We have a ringing call to action in The Observer:

Inequality. Everyone agrees it’s bad. Everyone agrees that the pandemic and lockdowns have exacerbated inequality. And everyone agrees that something must be done to reduce it.

The thing is, about these things that everyone knows, is that what everyone knows sometimes just ain’t true.

As far as we do know - we’ve not the full and accurate figures for this fiscal year, 2021, as yet - inequality today is lower than it was in 2008. We also know why this is so. Inequality does reduce in recessions.

The richer among us gain more of their incomes from profits than the poorer among us. Profits are the part of national income that really crater in recessions. Further, the income of the truly poor is largely determined by the benefits system. Something that doesn’t reduce payments in a recession. Thus the gap between the richer and the poorer reduces in recessions - inequality falls.

From that we can make a prediction about inequality in this year. It will have fallen again.

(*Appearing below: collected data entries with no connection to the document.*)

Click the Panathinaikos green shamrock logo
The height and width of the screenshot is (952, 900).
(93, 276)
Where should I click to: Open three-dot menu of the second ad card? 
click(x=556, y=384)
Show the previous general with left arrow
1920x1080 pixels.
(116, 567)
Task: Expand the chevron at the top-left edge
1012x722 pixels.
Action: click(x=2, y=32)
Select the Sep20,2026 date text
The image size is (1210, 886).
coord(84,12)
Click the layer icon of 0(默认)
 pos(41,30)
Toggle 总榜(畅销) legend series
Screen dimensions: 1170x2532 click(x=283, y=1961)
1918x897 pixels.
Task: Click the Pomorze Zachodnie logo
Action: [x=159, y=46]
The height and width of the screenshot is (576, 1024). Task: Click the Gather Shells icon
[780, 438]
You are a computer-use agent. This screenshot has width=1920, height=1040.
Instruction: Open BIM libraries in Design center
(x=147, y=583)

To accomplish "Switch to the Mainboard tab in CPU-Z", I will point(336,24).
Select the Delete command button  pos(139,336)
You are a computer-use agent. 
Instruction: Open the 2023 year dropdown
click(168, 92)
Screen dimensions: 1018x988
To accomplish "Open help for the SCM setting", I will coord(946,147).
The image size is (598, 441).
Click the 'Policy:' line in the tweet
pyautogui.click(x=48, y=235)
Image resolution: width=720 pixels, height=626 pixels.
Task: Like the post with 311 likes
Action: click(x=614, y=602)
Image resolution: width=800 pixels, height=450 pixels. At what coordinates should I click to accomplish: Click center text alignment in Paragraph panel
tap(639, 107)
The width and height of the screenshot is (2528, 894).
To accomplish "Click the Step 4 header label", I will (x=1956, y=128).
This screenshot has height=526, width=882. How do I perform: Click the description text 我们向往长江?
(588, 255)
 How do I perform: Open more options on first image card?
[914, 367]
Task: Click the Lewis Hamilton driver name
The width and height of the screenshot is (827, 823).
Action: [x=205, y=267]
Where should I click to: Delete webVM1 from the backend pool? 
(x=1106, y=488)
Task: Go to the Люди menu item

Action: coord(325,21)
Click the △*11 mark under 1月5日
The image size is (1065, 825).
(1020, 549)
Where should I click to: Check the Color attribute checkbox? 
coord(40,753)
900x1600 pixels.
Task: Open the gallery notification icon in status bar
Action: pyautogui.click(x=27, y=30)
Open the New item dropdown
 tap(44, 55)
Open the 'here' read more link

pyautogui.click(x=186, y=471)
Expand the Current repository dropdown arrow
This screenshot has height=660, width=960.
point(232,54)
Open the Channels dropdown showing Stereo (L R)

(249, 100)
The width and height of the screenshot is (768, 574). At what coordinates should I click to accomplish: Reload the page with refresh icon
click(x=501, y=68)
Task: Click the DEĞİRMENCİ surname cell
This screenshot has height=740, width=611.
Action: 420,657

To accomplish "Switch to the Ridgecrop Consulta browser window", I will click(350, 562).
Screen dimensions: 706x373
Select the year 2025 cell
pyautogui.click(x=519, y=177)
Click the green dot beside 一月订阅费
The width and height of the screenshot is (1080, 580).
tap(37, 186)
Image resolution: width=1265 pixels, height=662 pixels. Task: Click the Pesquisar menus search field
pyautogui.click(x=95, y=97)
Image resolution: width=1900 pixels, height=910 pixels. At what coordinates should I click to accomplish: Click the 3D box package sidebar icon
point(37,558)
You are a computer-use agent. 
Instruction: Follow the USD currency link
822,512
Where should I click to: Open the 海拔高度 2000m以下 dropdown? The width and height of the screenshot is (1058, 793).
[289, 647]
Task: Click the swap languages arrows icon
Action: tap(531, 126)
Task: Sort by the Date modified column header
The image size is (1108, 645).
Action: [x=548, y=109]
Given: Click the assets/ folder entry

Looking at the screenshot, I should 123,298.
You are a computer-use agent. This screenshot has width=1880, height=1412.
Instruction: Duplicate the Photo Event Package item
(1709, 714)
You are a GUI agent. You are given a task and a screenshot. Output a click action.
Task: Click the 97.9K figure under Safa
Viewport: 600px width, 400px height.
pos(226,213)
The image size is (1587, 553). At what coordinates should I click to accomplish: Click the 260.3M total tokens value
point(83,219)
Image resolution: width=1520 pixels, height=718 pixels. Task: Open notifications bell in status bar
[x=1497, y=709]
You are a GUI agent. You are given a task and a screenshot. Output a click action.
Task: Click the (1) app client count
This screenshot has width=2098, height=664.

We’re entirely willing to agree that poverty - measured as not having much stuff, rather than the relative poverty measure of having less than others - might well have increased over the same period. But inequality and poverty are different things.

Given that inequality has fallen - as best we know of can infer at present - then the rest of that demand becomes a little difficult really, doesn’t it? For if what everyone knows is wrong about the increase then possibly everyone’s wrong about the necessity of decreasing it?